Semantic knowledge discovery
2021 (English)Conference paper, Oral presentation with published abstract (Refereed)
Abstract [en]
Since many databases lack relevance ranking, a citation-based approach can be a valuable complement since it is possible to use citation-based data to indicate centrality, relevance, or visibility in the research community. However, using bibliometric methods in the humanities is often challenging since a lot of the research literature is not indexed in the traditional citation databases that we generally use for bibliometric mapping.

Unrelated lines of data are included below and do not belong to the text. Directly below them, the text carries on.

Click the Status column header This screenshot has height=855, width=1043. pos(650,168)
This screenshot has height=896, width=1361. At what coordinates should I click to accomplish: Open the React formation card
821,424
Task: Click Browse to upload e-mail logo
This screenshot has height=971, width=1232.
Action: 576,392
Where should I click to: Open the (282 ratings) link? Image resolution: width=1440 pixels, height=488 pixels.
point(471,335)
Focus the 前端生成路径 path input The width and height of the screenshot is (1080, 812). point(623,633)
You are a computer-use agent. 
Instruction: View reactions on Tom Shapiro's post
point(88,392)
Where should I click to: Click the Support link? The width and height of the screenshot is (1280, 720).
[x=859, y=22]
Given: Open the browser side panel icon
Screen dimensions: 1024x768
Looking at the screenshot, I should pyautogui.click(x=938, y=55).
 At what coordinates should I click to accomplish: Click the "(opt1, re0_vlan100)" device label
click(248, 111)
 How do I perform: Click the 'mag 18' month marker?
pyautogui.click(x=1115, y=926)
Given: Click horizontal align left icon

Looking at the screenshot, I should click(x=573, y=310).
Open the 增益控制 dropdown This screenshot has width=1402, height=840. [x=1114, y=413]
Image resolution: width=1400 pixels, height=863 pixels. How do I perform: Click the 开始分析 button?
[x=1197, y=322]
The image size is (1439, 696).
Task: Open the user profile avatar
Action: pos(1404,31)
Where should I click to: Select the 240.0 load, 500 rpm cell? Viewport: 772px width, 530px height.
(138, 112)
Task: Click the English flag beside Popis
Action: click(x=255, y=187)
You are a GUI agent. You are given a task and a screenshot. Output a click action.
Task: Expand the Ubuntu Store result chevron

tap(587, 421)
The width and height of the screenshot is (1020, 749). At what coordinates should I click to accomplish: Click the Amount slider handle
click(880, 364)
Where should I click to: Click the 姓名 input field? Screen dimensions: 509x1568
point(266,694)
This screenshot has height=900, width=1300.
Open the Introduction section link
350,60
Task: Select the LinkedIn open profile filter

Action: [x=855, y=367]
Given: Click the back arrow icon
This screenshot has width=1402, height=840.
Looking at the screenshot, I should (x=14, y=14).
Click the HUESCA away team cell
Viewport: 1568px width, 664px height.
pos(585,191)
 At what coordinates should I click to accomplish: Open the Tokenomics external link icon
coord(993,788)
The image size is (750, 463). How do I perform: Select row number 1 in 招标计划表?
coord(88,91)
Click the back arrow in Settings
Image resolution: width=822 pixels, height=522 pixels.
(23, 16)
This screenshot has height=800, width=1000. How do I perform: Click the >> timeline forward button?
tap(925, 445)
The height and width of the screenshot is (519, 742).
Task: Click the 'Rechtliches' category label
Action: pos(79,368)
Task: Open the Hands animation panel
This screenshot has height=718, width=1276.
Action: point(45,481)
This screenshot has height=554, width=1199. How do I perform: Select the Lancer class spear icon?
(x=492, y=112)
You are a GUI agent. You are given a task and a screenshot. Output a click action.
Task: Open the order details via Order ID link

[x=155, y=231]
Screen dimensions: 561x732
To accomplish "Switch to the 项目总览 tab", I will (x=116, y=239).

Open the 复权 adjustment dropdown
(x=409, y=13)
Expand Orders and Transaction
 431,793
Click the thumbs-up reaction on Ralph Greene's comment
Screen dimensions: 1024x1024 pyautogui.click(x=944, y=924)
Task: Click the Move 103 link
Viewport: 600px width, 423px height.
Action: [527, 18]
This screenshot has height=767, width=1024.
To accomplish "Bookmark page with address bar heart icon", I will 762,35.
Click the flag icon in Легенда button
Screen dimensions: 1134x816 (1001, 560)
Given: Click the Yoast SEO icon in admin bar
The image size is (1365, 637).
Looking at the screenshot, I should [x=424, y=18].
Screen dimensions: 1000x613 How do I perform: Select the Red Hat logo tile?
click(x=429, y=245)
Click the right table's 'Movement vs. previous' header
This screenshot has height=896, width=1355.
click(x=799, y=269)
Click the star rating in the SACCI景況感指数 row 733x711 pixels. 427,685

We introduce a combined bibliometric and semantic approach to extend a network of bibliographic records by incorporating a larger set of records lacking bibliometric features based on the semantic similarities between their titles. In order to expand the set of identified relevant articles, we used the Universal Sentence Encoder (USE) algorithm developed by Google Research to generate semantic vectors for the titles.
We searched several different databases, of which some include citation data, to create a pool C of candidate documents within the selected subject area. A set A of documents was obtained from a citation database to generate the initial network of articles. We then calculated the bibliographic coupling of articles as quantified by their shared references.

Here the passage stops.